The diagnosis of AE was supported by the characteristic lesions in the viscera and CNS, and the detection of avian encephalomyelitis virus in the brain by PCR.  Vaccination is an effective means of controlling AE, but the vaccination status of the source breeder flock for these chickens is not known. Hypoglycemia-spiking mortality syndrome was the other clinical differential diagnosis, but serum glucose concentrations were normal and compatible lesions were not observed.

Although myositis is known to occur with AE, the severity of myopathy in this case was unexpected, and it probably explains most of the clinical signs.  The possibility of concurrent nutritional deficiency or ionophore toxicosis was considered, but the likelihood seemed low and further testing was not pursued.  Skeletal muscle is not routinely sampled for histopathology when investigating AE.  Over the past decade, 8 out of 18 AE cases in the AHL database included skeletal muscle in the histopathologic description; in all 8 cases there was inflammation, degeneration, and/or necrosis noted in the skeletal muscle, with varying degrees of severity.  Although diagnostic lesions are typically found in the brain, spinal cord, and viscera, it is recommended to also include skeletal muscle for histopathology when investigating potential cases of AE in chickens.   AHL

Figure 1.  Skeletal muscle with lymphoplasmacytic inflammation, myofibre necrosis and atrophy.  H&E. Figure 2.  Lymphoplasmacytic infiltration of the muscular wall of the proventriculus (arrow).  This lesion is pathognomonic for avian encephalomyelitis. H&E.

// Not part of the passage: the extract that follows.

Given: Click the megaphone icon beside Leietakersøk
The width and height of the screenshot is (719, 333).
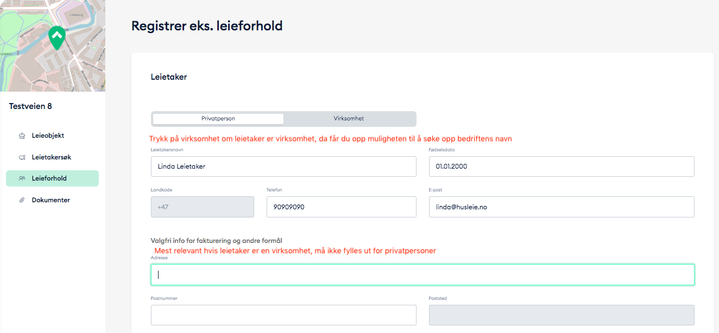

Figure 1.  Skeletal muscle with lymphoplasmacytic inflammation, myofibre necrosis and atrophy.  H&E.

Figure 2.  Lymphoplasmacytic infiltration of the muscular wall of the proventriculus (arrow).  This lesion is pathognomonic for avian encephalomyelitis. H&E.


Suarez DL. Avian encephalomyelitis. In: Diseases of Poultry, 14th ed. Swayne DE, ed. Wiley Blackwell, 2020;520-527.